You are right about the slight change, I missed that when I was comparing it, but it does mean the same thing - the change was likely more from a legal lingo point of view than anything else.
Be sure to read the thread of Brett's - some interesting insight into the Google issue, and why the article did have the spin it did.
After reading about this, I'll make sure that these issues get heard back at Google and within the AdSense team.
There is no doubt Google will get lots of bad press over time, not because the program is bad, but because this is a very real threat to advertizing business. With Adwords and Adsense Google is about to change the face of a whole industry.
AdWords and AdSense aren't a threat to the advertising business; they're part of the advertising business. They aren't even a threat to traditional advertising, because contextual text ads work for some things but not for others. To use an obvious example, if you're selling beer to twenty-somethings, it's more cost-effective (and more effective, period) to run clever commercials on TV than it is to buy AdWords. But if you're selling antenna kits to radio amateurs, AdWords/AdSense may be where you want to be.
The advertising and marketing industry is used to change, and it's pretty good at adapting to change. As sales promotion has siphoned away traditional advertising dollars, ad agencies have gotten into sales promotion and refugees from ad agencies have started their own sales-promotion firm. Ditto for direct marketing, collateral, Web design, and even Yellow Pages advertising. It won't be long until big ad agencies have subsidiaries or departments that handle PPC advertising, and new, specialized agencies will attract dollars from big-name corporate clients that recognize the efficiencies of direct marketing through PPC ads. But you'll still have TV commercials for Miller Lite beer and VW New Beetles, and ads in the THE NEW YORKER for Absolut vodka. Contextual text ads like AdWords/AdSense will simply be another tool in the marketer's arsenal, to be used when it makes sense to use them.
The surprise is that all this is starting from The Register. They have a history of "being boughten" (by their own "cash and carion/we can be bought" admissions).
It is also suprising by the register because they are so anti microsoft/pro linux/pro open source. That alone should put them on Googles side through thick and thin.
I really think alot of news outlets are scared to death of the power that Google is amassing via the news feature.
Makes sense. While they publically critisize Google's Advertisement programms, their Privacy / Toolbar and such their motives are selfish and they are in fact fighting against Google's strength in their competing area - news ...!?
There is no doubt Google will get lots of bad press over time, not because the program is bad, but because this is a very real threat to advertizing business.
With Adwords and Adsense Google is about to change the face of a whole industry.
For many publishers, with a business model completely relying on advertizing, this is not a very comfortable situation.
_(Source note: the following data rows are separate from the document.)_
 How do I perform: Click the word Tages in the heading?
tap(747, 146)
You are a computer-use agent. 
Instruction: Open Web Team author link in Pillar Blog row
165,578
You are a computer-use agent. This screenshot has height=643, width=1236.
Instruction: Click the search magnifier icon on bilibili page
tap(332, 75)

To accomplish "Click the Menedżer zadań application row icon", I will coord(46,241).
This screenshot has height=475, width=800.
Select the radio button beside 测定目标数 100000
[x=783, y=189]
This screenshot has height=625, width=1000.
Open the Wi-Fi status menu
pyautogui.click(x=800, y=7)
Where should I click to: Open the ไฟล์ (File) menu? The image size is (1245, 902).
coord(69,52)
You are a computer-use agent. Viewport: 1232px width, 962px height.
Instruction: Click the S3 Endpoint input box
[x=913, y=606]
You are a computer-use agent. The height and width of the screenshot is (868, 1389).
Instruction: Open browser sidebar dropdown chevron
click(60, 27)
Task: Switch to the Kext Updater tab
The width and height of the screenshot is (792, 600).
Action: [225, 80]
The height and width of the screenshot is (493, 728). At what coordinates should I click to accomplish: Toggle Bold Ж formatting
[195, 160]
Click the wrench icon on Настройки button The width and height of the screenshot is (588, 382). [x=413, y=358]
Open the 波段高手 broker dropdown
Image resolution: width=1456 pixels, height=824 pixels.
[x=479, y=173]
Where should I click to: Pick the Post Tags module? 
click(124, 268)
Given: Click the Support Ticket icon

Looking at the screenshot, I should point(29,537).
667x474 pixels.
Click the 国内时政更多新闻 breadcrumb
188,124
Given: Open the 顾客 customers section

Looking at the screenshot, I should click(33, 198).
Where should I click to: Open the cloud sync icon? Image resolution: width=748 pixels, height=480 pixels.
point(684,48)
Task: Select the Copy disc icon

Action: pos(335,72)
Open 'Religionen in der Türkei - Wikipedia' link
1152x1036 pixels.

umm.. actually google outsourced AdWords and AdSense to another company ("Applied Semantics" appliedsemantics.com for all the details). That has been some time ago that they aquired AS (april 03) and those guys had been doing that for some time before obviously.
Advertising being what it is (reactive and quick on it's feet) altered almost immediately when they first started using AdWords, and AdSense is a simple extension of that which other ad agencies have been doing for ages. Advertising companies picked up the adwords model almost at once and ran with it, in fact they still are (notice the rise of "button" ads now)
All google is in fact doing is utilizing tools available to them that they saw would work and went against the bombardment of advertising that other searchengines like altavista were doing at the time. I think it was a good call on their part.